The secret of the kingdom of God is that redemptive suffering is kingdom victory.
God is present in our suffering in very deep and profound ways. Granted, it doesn’t always feel like that. But part of living with God is learning to trust him beyond what you can feel. He won’t necessarily keep the hard things of life away from you, but when they come, he is there. Without him, Breena and I could not make it. Without him, Zeke’s suffering would be meaningless. With him, however, we have found a hope beyond reason and a faith that transcends our emotions and our circumstances.

2. Suffering can be used as an excuse to be lazy, entitled, and self-centered.

The most dangerous element of our suffering is not that we will lose someone we love, but that we will become engulfed by our own self-pity and our identities will become submerged in a self-centered victimhood that robs us of the joy of giving and receiving love. The worst thing that can happen is for your suffering to steal your empathy. Devolving into victimhood is no way to honor the memory of those you have lost.
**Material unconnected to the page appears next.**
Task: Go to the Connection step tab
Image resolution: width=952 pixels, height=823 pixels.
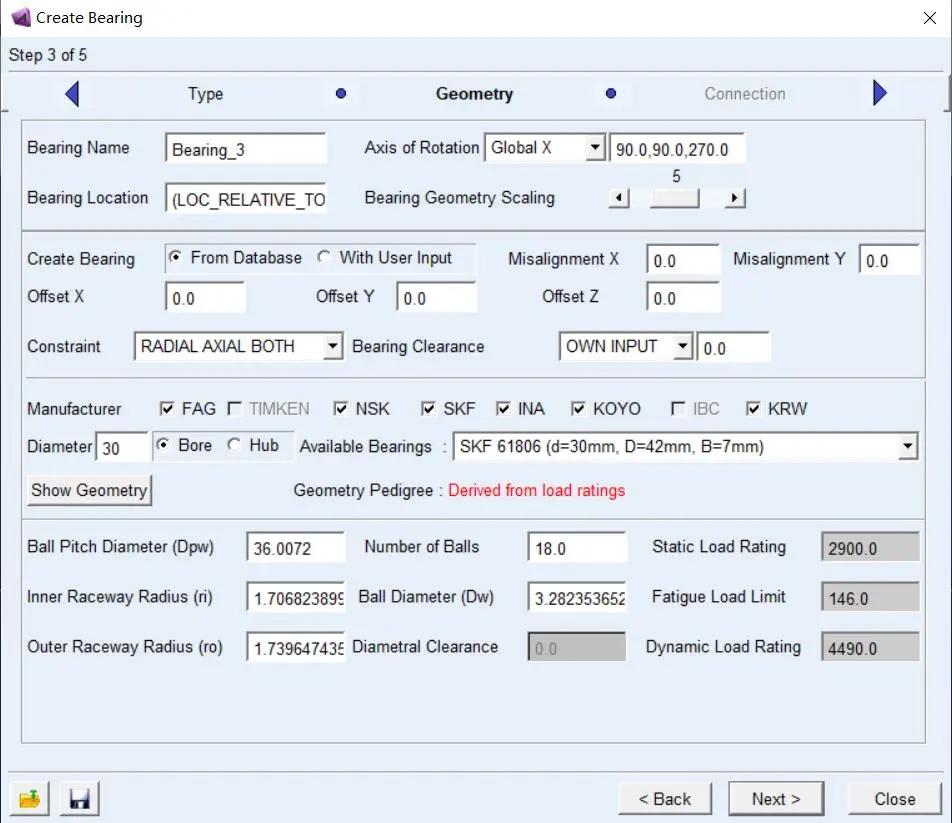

Breena and I are losing a child in one of the worst ways I can imagine, but that does not entitle us to live self-centered, lazy lives of burdensome self-pity. In the midst of our sorrow there has been tremendous blessing. God has even been at work in our trial to expand his kingdom. Our eyes have been opened to the suffering of those around us. We have, by the grace of God, become more empathetic. Though, at times, I can become self-centered and shut out the world in my victimhood, I have sensed myself becoming more aware, and more compassionate, of those who suffer.
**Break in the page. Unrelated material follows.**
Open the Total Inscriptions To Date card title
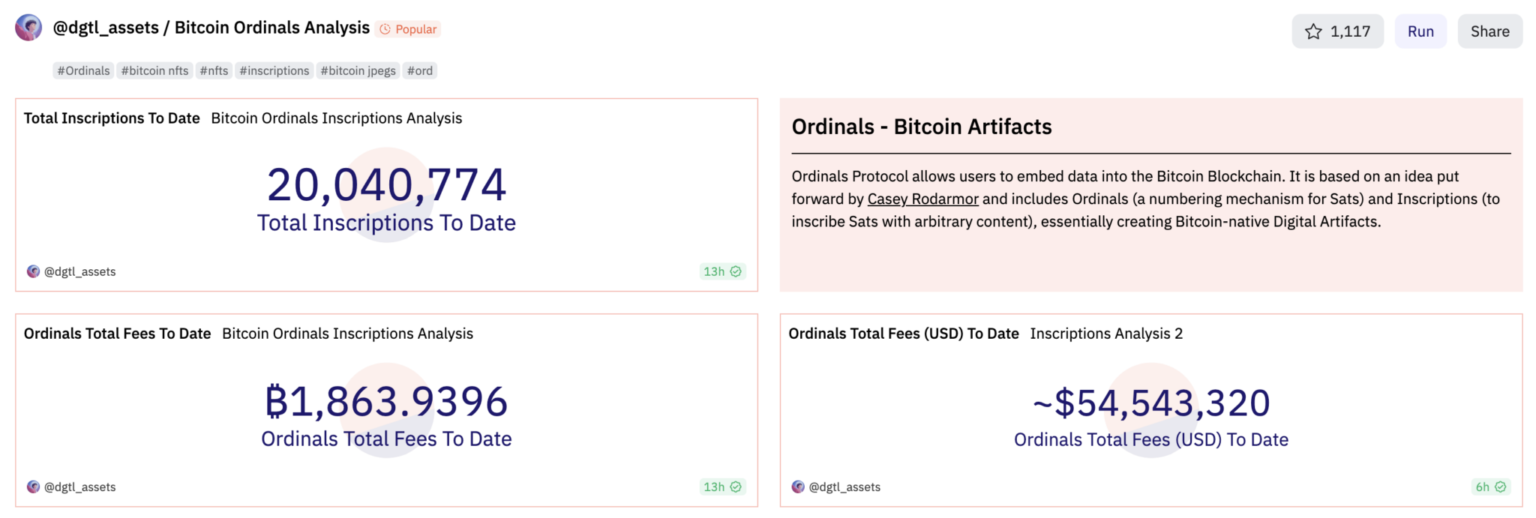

It is a constant temptation to let my son’s terminal illness be an excuse for laziness. “Sorry, I don’t have time for that. MY SON IS DYING!” is a refrain that echoes through my heart and mind all too often. Sure, my capacity is severely limited by the extremity of my circumstances, but it is no excuse to be lazy in my relationships and responsibilities. Suffering exposes your weaknesses, and in that exposure, offers you the grace to grow in character in the power of the Holy Spirit.

3. Vocational humility is pleasing to God.
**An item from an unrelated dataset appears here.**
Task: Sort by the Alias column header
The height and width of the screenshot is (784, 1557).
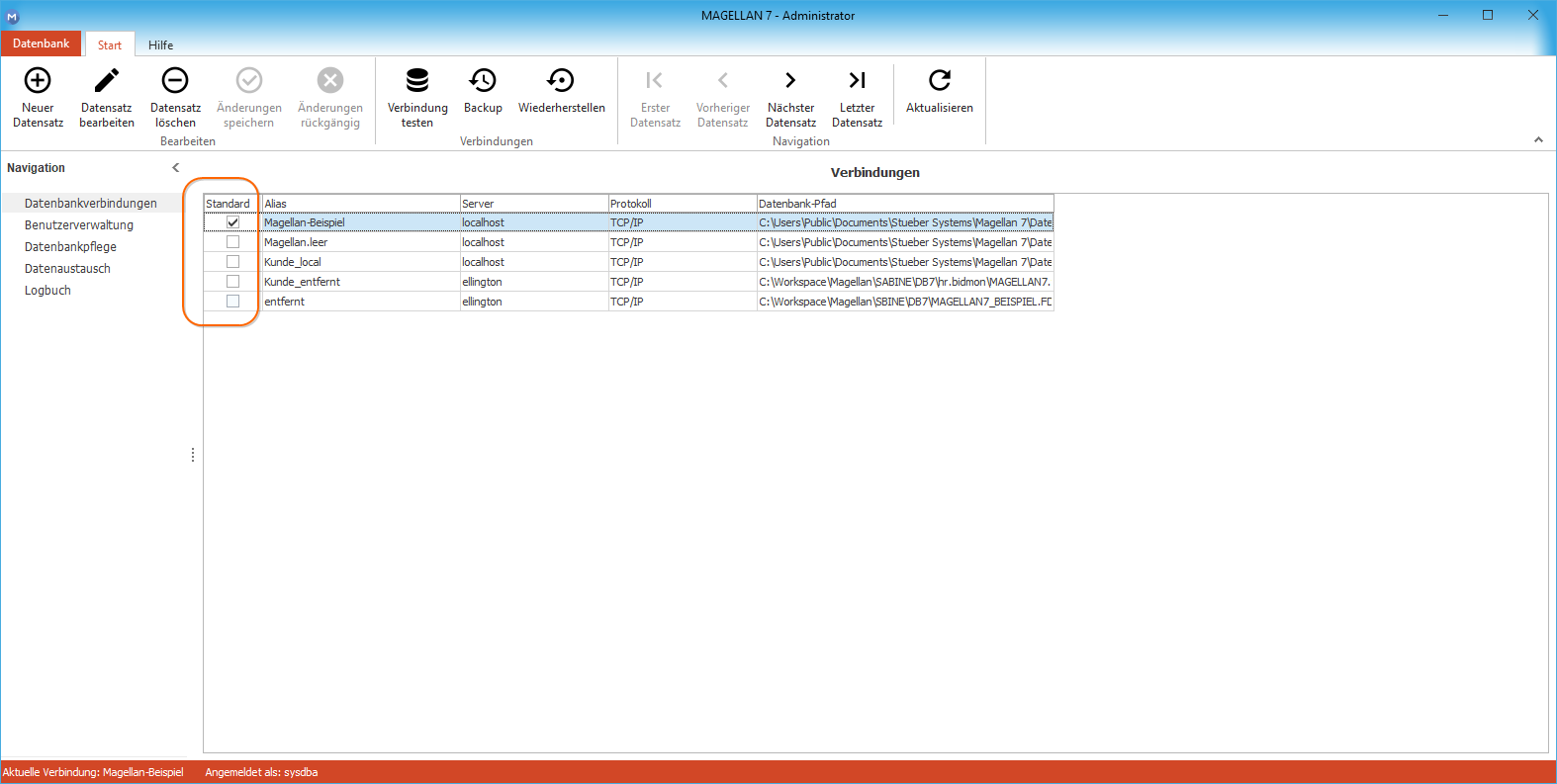Action: [x=361, y=204]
Losing my church at the end of 2012 was a big blow to me, personally. (You can read more about the story of Ember, and its closure, here.) I have always had high expectations of myself, vocationally. Church planting was the culmination of a long, arduous journey in ministry where I often put my own desires and dreams ahead of everything else.

Losing my church, and then losing my job, put me into a tough situation, vocationally, at the start of the year. The good people at LifePoint Church in Columbus took a risk with me by hiring me as a Video Producer and Graphic Designer. In terms of ministry vocation, this was a significant step away from being the Lead Pastor of a church, which I had been for a year and a half. In order for this to work, I had to swallow my pride and release my sense of entitlement to vocational ministry. I had to accept the fact that I was someone who worked behind the scenes, contributing in ways that were not as “significant” as preaching and teaching. It was humbling.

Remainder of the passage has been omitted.